Professor de relações internacionais aponta que a estrutura do Conselho de Segurança limita as ações pela manutenção da paz

A guerra na Ucrânia envolve diretamente a Rússia e indiretamente os EUA, ou seja, duas potências militares em lados opostos. Nesse cenário, esperava-se que a ONU (Organização das Nações Unidas) tivesse um papel fundamental para a manutenção da paz, seu principal objetivo desde sua criação após a Segunda Guerra Mundial.

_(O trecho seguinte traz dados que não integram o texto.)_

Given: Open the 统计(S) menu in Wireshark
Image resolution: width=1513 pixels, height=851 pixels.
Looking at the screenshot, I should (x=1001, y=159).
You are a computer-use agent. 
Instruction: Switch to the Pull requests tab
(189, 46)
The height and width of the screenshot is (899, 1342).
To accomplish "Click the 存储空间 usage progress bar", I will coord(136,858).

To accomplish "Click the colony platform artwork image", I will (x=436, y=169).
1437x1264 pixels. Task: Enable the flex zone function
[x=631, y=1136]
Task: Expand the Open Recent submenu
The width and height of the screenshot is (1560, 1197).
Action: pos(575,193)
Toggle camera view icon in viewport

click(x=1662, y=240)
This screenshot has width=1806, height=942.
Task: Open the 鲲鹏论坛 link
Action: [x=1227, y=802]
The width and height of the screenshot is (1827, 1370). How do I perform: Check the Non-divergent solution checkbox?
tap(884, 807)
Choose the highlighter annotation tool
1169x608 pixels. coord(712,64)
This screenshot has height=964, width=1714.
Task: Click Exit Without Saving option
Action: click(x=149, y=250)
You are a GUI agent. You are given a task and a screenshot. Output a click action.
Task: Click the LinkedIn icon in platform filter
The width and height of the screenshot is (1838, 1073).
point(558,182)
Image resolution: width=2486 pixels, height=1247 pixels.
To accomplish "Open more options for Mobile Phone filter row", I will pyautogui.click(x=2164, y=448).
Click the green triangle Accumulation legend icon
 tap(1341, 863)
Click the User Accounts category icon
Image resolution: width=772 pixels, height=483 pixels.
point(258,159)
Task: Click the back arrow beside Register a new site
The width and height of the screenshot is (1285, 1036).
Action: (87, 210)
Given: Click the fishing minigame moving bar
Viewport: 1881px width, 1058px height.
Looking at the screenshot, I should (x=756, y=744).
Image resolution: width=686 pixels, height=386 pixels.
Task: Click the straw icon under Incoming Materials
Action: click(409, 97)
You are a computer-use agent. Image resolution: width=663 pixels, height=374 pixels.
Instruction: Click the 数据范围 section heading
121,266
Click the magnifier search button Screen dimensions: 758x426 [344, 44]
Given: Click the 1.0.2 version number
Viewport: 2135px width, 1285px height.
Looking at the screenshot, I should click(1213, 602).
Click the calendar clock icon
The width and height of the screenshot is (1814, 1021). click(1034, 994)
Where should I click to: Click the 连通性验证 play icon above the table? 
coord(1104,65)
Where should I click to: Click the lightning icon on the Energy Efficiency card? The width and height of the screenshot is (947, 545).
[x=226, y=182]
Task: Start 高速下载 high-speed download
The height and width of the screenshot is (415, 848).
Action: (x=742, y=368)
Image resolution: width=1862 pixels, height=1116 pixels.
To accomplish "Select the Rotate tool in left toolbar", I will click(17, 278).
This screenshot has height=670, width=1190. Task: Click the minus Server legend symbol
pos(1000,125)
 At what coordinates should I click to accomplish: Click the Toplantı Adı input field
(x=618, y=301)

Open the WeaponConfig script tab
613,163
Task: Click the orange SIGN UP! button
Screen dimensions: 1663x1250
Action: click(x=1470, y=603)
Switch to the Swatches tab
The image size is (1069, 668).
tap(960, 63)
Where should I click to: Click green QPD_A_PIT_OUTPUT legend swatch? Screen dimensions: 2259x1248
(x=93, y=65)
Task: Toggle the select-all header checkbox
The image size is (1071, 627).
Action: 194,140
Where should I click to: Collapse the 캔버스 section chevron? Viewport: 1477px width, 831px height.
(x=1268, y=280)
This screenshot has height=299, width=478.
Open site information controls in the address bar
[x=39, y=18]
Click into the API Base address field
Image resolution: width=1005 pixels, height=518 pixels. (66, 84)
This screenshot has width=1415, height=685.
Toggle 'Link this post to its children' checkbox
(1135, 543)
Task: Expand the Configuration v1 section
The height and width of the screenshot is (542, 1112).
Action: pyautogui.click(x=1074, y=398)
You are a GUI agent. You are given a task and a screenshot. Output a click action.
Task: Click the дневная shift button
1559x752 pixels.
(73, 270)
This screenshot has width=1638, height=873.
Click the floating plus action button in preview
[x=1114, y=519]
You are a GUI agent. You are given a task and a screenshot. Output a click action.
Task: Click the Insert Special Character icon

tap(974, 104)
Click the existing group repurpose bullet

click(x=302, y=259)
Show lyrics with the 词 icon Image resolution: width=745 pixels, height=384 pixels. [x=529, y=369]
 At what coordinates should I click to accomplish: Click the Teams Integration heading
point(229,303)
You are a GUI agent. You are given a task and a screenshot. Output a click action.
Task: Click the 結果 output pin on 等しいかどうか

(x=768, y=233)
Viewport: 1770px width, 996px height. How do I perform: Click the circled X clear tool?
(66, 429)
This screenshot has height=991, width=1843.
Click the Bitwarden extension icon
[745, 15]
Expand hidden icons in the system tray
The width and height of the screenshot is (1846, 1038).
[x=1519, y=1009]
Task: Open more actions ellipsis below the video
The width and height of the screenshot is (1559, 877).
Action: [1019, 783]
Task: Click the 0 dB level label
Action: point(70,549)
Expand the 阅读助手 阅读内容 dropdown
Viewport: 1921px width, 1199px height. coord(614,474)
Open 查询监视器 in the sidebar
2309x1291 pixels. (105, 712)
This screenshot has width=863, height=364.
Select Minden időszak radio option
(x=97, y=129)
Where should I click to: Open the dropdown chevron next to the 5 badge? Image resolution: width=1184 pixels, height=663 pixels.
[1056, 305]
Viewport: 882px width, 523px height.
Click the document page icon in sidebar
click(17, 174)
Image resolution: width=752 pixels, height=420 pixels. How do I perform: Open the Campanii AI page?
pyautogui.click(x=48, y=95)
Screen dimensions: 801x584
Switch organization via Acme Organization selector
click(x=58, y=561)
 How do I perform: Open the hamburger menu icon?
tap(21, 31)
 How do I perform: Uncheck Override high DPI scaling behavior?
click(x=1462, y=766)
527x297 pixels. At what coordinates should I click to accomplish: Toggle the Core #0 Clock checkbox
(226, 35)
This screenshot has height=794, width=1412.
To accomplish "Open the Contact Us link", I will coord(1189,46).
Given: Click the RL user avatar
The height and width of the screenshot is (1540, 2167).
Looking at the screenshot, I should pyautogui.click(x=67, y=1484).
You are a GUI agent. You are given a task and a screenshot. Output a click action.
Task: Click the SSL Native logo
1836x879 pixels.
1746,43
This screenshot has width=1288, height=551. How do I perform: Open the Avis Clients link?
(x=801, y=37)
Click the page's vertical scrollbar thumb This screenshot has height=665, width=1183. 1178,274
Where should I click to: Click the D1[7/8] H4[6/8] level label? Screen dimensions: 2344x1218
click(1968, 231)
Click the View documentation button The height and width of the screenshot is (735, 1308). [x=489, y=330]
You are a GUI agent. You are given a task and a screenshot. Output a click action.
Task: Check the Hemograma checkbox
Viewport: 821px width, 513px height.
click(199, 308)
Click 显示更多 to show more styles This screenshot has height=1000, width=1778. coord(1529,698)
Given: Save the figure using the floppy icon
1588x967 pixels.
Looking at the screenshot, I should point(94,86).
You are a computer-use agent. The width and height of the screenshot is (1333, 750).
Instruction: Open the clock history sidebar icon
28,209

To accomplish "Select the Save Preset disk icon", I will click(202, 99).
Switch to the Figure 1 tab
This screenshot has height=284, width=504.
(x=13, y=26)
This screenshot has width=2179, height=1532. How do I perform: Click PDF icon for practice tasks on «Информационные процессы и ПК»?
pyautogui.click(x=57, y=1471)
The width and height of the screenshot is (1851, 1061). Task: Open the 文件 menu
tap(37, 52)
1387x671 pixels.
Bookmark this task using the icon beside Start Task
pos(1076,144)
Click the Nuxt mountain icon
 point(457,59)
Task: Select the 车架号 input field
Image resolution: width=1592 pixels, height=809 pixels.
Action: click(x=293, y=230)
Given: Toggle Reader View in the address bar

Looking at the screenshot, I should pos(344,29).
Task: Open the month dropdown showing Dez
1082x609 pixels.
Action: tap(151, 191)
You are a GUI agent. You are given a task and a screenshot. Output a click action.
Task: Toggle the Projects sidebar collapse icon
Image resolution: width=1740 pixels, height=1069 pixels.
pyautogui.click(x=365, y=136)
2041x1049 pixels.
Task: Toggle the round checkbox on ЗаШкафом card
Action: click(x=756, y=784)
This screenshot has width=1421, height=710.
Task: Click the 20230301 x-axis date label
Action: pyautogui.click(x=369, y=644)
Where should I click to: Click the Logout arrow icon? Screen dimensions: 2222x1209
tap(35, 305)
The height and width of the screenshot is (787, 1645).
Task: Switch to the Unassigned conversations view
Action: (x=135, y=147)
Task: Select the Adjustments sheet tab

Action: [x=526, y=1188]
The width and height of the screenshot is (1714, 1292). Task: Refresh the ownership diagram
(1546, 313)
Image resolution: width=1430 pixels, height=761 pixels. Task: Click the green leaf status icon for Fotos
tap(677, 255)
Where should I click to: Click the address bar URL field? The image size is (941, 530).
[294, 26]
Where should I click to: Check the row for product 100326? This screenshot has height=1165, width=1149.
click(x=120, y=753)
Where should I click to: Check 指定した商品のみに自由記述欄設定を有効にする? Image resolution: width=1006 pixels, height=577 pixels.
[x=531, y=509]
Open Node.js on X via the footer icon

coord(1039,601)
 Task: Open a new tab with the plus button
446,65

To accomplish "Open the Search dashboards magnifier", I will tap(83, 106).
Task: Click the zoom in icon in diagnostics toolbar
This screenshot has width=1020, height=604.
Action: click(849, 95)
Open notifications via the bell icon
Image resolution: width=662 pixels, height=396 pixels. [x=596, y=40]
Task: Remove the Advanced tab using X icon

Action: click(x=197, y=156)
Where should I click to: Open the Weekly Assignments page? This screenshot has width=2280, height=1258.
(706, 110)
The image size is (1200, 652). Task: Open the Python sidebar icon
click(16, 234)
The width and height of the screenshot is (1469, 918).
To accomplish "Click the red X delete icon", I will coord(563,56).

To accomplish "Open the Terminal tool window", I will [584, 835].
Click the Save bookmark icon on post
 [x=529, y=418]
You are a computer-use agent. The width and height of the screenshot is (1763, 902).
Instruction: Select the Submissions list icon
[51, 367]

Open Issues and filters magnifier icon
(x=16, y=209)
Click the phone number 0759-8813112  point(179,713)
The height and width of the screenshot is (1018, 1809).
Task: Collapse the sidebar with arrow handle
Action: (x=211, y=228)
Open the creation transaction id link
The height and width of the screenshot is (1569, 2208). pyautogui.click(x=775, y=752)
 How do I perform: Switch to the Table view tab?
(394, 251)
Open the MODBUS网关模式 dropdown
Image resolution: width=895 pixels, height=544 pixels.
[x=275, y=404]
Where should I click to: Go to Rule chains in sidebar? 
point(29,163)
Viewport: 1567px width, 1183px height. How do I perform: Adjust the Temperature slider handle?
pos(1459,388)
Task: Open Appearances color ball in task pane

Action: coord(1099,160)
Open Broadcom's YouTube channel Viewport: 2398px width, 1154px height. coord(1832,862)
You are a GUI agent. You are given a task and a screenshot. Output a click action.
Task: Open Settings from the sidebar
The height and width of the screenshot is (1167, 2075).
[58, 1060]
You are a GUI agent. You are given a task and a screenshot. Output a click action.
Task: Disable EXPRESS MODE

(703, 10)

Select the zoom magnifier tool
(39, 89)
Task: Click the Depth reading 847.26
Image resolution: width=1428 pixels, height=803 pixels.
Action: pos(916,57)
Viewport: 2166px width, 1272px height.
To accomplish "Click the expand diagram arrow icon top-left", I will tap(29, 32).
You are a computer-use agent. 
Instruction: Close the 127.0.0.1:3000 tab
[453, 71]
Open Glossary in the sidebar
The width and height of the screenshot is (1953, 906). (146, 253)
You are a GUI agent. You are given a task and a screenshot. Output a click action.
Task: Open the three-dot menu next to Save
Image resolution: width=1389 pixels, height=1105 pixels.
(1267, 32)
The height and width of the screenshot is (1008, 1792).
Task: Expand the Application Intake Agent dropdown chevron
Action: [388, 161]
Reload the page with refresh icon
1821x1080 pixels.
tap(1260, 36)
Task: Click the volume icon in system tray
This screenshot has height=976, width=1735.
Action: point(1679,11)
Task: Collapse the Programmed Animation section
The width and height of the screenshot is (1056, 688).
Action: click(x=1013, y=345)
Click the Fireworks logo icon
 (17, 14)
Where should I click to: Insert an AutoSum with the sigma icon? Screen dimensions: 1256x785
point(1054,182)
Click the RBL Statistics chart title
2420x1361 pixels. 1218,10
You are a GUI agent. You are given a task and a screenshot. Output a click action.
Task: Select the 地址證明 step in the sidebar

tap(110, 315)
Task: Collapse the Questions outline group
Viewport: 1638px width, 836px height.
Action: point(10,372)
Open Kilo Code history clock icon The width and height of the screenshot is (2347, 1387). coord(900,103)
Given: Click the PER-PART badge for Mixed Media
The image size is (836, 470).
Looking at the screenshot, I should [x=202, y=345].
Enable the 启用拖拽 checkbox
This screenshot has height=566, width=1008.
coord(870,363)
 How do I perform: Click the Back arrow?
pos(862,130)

No momento em que o mundo teme a possibilidade de uma Terceira Guerra Mundial, a organização demonstra ter ações limitadas diante dessa situação. Isso acontece, principalmente, por causa da sua estrutura, na qual os membros permanentes do Conselho de Segurança (Estados Unidos, Rússia, Reino Unido, França e China) têm poder de veto nas decisões e usam isso para se proteger de possíveis consequências de suas políticas externas.

“O Conselho de Segurança é o órgão em que se debate o uso das forças da ONU (Forças de Paz conhecidas como capacetes azuis) e seu formato impede que os países que possuem poder de veto sejam atingidos pelas deliberações, o que é o caso da Rússia agora”, explica o professor João Carlos Jarochinsk, do departamento de Relações Internacionais da UFRR (Universidade Federal de Roraima)

Desde o início da guerra, em 24 de fevereiro, a organização apenas condenou a invasão russa e suspendeu Moscou do Conselho de Direitos Humanos. Porém, não teve nenhuma outra ação relevante que contribuísse para um cessar-fogo entre Moscou e Kiev.

Para além da força militar, o especialista destaca o papel humanitário da organização que se mostra importante e efetivo em muitos momentos, como agora no Leste Europeu.

“A ONU é responsável por uma atuação de forma muito rápida e eficiente na questão dos refugiados ucranianos, além de toda a mobilização para estruturas de recepção, abrigos e campos de refugiados.”

Reformulação

Como a ONU se encontra limitada para atuar no campo da paz em meio à devastação que a guerra provocou em muitas cidades ucranianas, surge o debate sobre se é o momento para uma reformulação.

A organização também enfrenta o entrave da busca por soberania por parte de muitos países, com líderes que visam o fortalecimento nacional e que têm apoio da população. Para Jarochinsk, a conjuntura política é desfavorável para que, neste momento, ocorra uma reforma na instituição e ressalta uma possível “tendência de piora”.

“Devemos avaliar quais são as possibilidades de mudança. Pode ser que não consigamos conquistar os objetivos propostos e que se desestruture um sistema que mal ou bem tem funcionado há mais de 75 anos.”

Ainda existe a questão do financiamento da ONU, que vem de seus países membros, desta forma, a organização depende dessas contribuições para sua atuação pelo mundo. Por esse motivo, o especialista acredita que esse é um ponto sensível e o principal problema a ser enfrentado.

“É preciso pensar no fortalecimento do Tribunal Penal Internacional (TPI), que responsabiliza as pessoas que são responsáveis por muitas atrocidades. Apesar de alguns avanços, o tribunal está muito longe do que seria o ideal.”